_Your instructions_
Lines from the line with "Task: Open the Sheet1 tab options arrow" to the line with "Image resolution: width=720" in the entries below, and only those, must be output exactly, with both ends included.

_Materials provided_
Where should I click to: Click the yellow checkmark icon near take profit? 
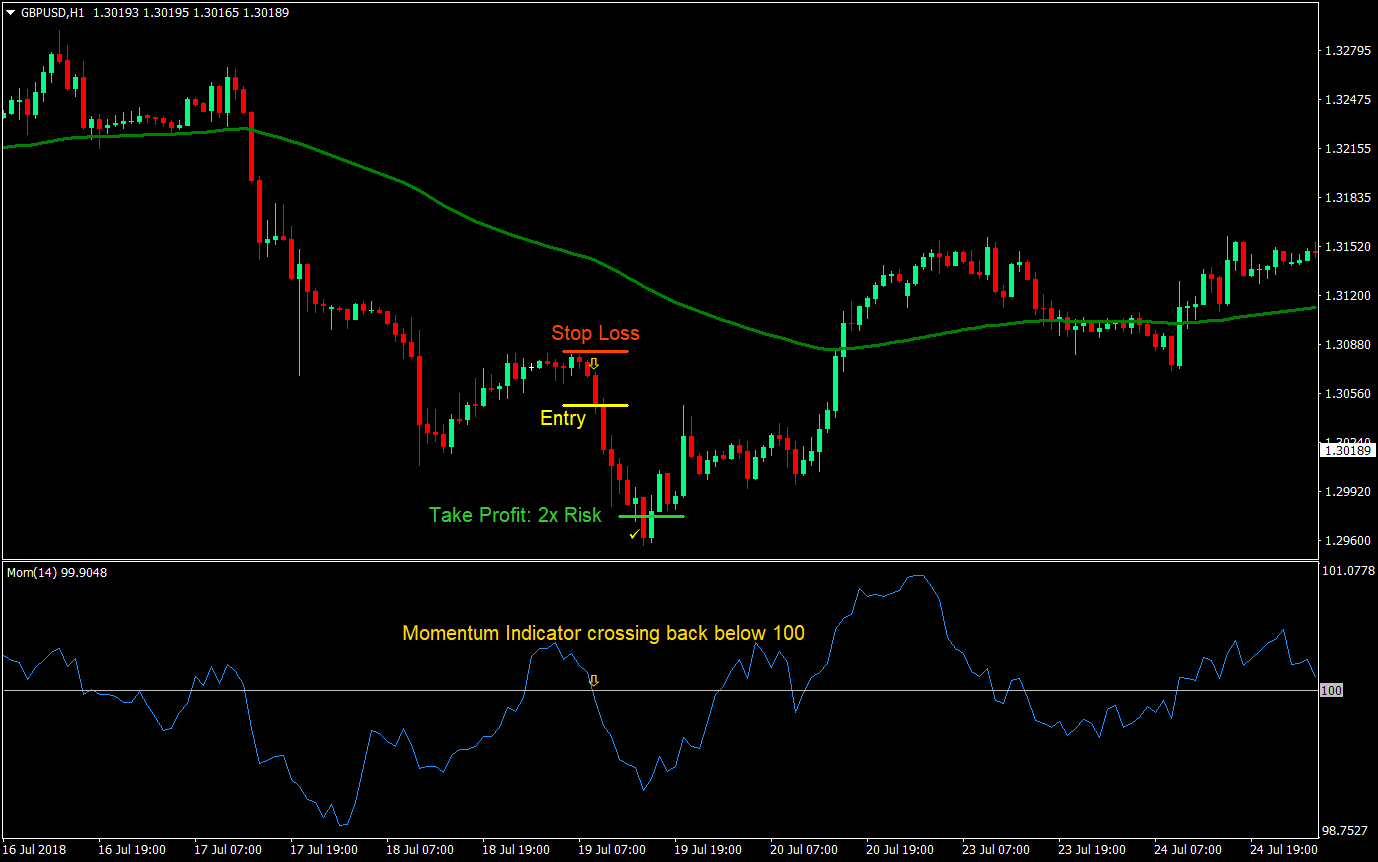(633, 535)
--
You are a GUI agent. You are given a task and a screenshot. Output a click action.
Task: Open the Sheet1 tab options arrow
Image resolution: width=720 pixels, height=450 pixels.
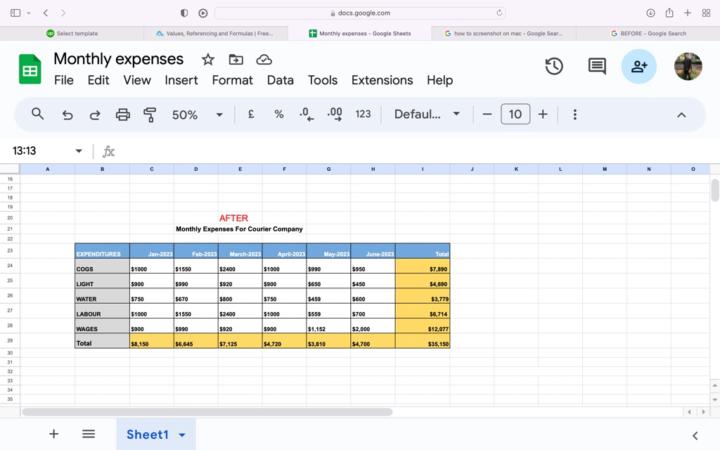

_Finished task_
Task: Open the Sheet1 tab options arrow
Image resolution: width=720 pixels, height=450 pixels.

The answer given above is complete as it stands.